There’s no doubt about it: the macabre sells, and ESP is by no means the only former prison to have noticed this across the world. Perhaps what intrigues people most about ESP is that until 1913 it ran on the principle that solitary confinement was the best way to rehabilitate the criminal. To the twenty-first-century observer, such a mode of incarceration seems tantamount to torture, and bound to induce the kinds of physical and mental health problems which made the prison’s eerie hospital wing so necessary. However, what ESP is careful to show through its audio guide is that when the penitentiary first opened in 1829, solitary confinement was deemed by sober-minded reformers on both sides of the Atlantic to be a revolutionary new way of not only punishing the prisoner, but of allowing them a route to social reintegration. The eighteenth-century British philanthropist John Howard has been widely credited with devising the system of single-celling, and Britain’s largest prison reform organization, the Howard League, still bears his name. The salacious tales of madness, murder, and mafia (Al Capone was an inmate in the late 1920s) at ESP stand in stark contrast to the supposedly noble vision which underpinned the penitentiary system at its origins. ESP recognizes the need to acknowledge both sides of the story.
Its guided tours also offer some different perspectives on everyday prison life, addressing the question, for example, of how people worshipped. Visitors can see the synagogue within the walls of the penitentiary, which is the only part to have been fully restored. In the chaplain’s office are a series of murals painted under an alias by Lester Smith, an inmate in the 1950s, who turned to religious art as a coping mechanism and a path to self-transformation. The final exhibit, ‘Prisons Today’, meanwhile encourages visitors to reflect on the fact that ESP does not stand in historical isolation, but is part of a continuum in which society has constantly sought new definitions of crime, punishment, and rehabilitation, and is far from a perfect answer.

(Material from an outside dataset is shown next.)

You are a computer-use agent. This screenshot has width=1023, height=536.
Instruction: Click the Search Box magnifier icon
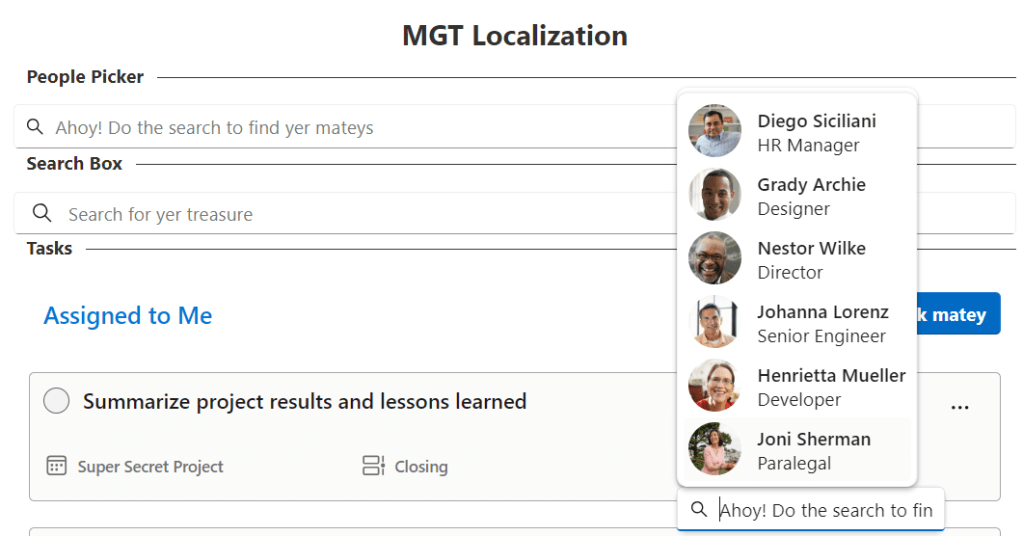coord(42,213)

This is a particularly pertinent point to make in the United States, which continues to have one of the highest incarceration rates in the world (666 people per 100,000 at the end of 2015, totalling over 2.1 million), disproportionately affecting the African American population (who in 2010 represented 13% of the overall population, but 39% of the prison population). The continuities between the history on display at ESP and the contemporary culture of incarceration are further emphasized by the employment of people who have passed through this prison system as tour guides.
Eastern State Penitentiary as a public history institution thus rises to the challenge of not only enticing visitors by appealing to their appetite for sensation and their fascination with the macabre, but also making the point that prisons are sites which affect real lives, and which should make us ask profound questions about both the past and the present. What is the purpose of incarceration? Who is incarcerated, and how? Is incarceration the best path by which to solve social problems, and if so for whom and in which forms? These are questions with which our societies are still coming to terms, and ESP encourages us to reflect on this through history.